The dizzying effect of electoral politics?
Florida Gov. Rick Scott, a Republican running for the U.S. Senate, opposes Mr. Trump’s smartest recommendation on school-gun killings.
Mr. Trump rightly wants every teacher, administrator, principal and janitor who has the needed firearm-safety training to be able to carry a concealed pistol. Where? Strapped to an ankle or tucked under a blouse, shirt or jacket. Why? To kill a school shooter before he kills students, teachers, administrators, principals and janitors.
A homicidal maniac with a gun in a school won’t stand a chance if he doesn’t know who’s armed in the school and who isn’t.
But no. Mr Scott the candidate wants one paid armed guard at every school. He wants metal doors and special windows and all kinds of things that will do zero to stop a nonexistent school-shooting epidemic. He wants things that will cost billions of dollars that already strapped school districts can’t afford. And don’t need.
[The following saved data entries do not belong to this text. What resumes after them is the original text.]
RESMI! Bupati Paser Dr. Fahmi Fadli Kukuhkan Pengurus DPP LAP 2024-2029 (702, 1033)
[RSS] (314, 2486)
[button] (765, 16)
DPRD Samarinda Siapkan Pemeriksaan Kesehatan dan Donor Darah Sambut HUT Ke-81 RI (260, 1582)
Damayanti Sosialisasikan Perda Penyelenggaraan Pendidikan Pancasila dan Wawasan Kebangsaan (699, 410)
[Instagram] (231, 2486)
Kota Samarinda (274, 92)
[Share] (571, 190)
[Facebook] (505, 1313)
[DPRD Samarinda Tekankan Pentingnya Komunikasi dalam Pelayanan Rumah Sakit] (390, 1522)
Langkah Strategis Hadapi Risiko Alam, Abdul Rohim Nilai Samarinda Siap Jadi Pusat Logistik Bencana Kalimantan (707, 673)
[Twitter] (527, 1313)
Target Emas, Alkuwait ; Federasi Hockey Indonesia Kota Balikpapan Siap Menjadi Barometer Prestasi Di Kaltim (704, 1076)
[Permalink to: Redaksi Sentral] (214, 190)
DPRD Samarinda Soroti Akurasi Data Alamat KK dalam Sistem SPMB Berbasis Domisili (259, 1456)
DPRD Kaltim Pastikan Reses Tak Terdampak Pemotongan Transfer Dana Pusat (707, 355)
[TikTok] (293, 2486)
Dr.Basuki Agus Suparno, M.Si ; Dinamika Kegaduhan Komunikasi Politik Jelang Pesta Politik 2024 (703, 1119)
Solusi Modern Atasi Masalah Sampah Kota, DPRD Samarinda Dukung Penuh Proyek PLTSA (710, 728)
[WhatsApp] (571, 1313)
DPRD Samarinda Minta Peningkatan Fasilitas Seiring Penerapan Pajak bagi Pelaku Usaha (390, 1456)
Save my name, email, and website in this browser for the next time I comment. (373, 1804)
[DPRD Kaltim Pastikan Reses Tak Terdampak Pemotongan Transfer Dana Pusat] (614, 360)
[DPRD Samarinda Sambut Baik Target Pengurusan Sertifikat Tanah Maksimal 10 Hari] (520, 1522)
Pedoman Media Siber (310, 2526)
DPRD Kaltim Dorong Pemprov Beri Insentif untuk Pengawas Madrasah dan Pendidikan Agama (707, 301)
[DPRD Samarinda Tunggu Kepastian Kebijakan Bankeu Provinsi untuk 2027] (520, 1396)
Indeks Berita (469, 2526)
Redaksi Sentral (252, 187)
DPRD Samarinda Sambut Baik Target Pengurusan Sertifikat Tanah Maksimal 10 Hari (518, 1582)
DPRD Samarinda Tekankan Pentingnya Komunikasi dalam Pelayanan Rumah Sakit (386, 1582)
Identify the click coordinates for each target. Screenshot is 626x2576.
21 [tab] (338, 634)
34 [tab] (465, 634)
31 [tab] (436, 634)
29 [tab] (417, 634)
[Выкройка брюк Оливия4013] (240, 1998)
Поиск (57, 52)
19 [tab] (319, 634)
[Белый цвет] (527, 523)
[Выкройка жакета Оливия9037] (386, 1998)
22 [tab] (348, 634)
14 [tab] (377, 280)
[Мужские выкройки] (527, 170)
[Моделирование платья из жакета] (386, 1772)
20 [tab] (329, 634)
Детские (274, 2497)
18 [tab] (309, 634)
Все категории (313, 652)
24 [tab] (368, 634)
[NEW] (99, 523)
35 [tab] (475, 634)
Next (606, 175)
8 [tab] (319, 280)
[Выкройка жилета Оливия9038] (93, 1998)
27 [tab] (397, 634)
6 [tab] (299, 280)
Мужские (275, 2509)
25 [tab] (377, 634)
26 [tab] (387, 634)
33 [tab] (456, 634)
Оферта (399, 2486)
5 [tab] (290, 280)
Consider this: There are 50 million primary and secondary school students in 90,000 in elementary and 37,000 secondary schools in the U.S.
If you paid “armed resource officers” $40,000 a year, the bill would be over $5 billion every year, a cost that would double once health care, retirement and other benefits get folded in. Labor, materials and the inevitable scams for hardening schools would run many times that.
Since 1996, until the Douglas High shooting, there had been just 14 school shootings that have killed at last two people besides the gunman, according to a Northeastern University study.
Allowing firearm-trained school employees to volunteer to carry concealed handguns to protect their schools is the only way to protect schools.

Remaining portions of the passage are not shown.